| TEXT TO READ |
start

Steinberg stated that he has “argued that despite recent critiques from the linguistic turn, theories of historical class formation and of political process and resource mobilization provide essential windows on fundamental processes that have been and continue to be part of great transformations in the modern world. I have also maintained, however, that the critics raise compelling issues concerning the centrality of discourse in class formation and collective action. Although rejecting the linguistic turn’s alternatives, I have proposed revising Thompson’s perspective on class and the political process/resource-mobilization model of contentious action with discourse as a critical intervening process. Rather than choose between material and discursive analyses, we need to conjoin the explanatory powers that each perspective offers. (Steinberg, 1999, p. 229)

The anthropological views of Kalb were: “My case studies of class formation in subregions of
industrializing Brabant tend to illustrate that an anthropological interest in popular culture, discourse, and everyday life can, and indeed should, be wedded to social power and social process. This is so not only because power, change, and inequality are central aspects of social life that ought not be missed by any serious analyst of human affairs (that is, unless he or she accepts political irrelevance), but more importantly because class-oriented analysis can reveal crucial ambiguities, contradictions, divisions, limits, obstacles, and dynamics of culture that cannot be uncovered in other ways. In short, by consciously elaborating an approach based on a materialist idea of class with the intention to study social power and social process, I claim a more penetrating methodology for explaining and understanding culture. (Kalb, 1997, p. 2)

end

| PROVIDED INFORMATION |
start

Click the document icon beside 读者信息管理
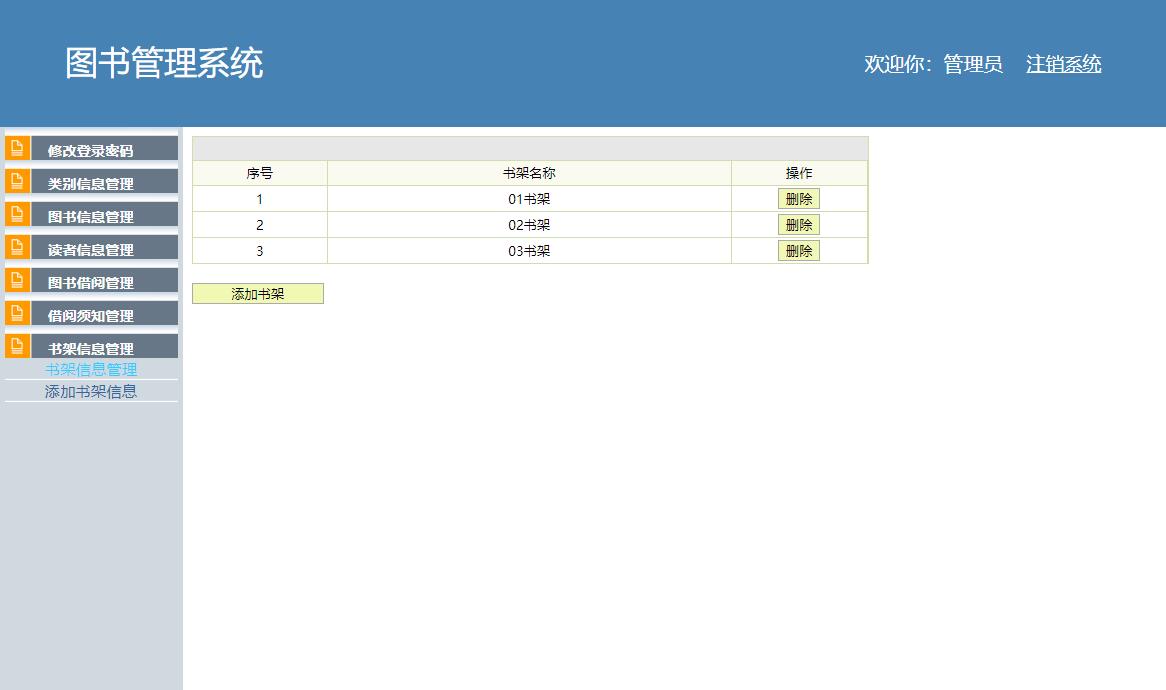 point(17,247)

end
start

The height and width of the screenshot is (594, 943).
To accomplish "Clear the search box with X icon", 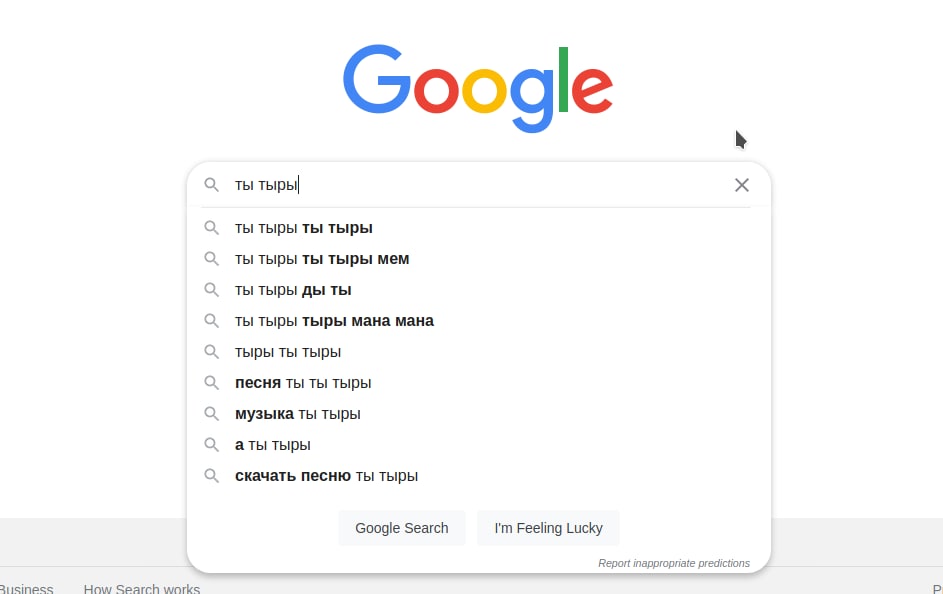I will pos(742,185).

end

| WHAT YOU WILL DO |
In the passage on class formation, where were Kalb's case studies of class formation carried out? The records are separate material and have no connection to the passage on class formation.

| CORRECT OUTPUT |
In subregions of industrializing Brabant.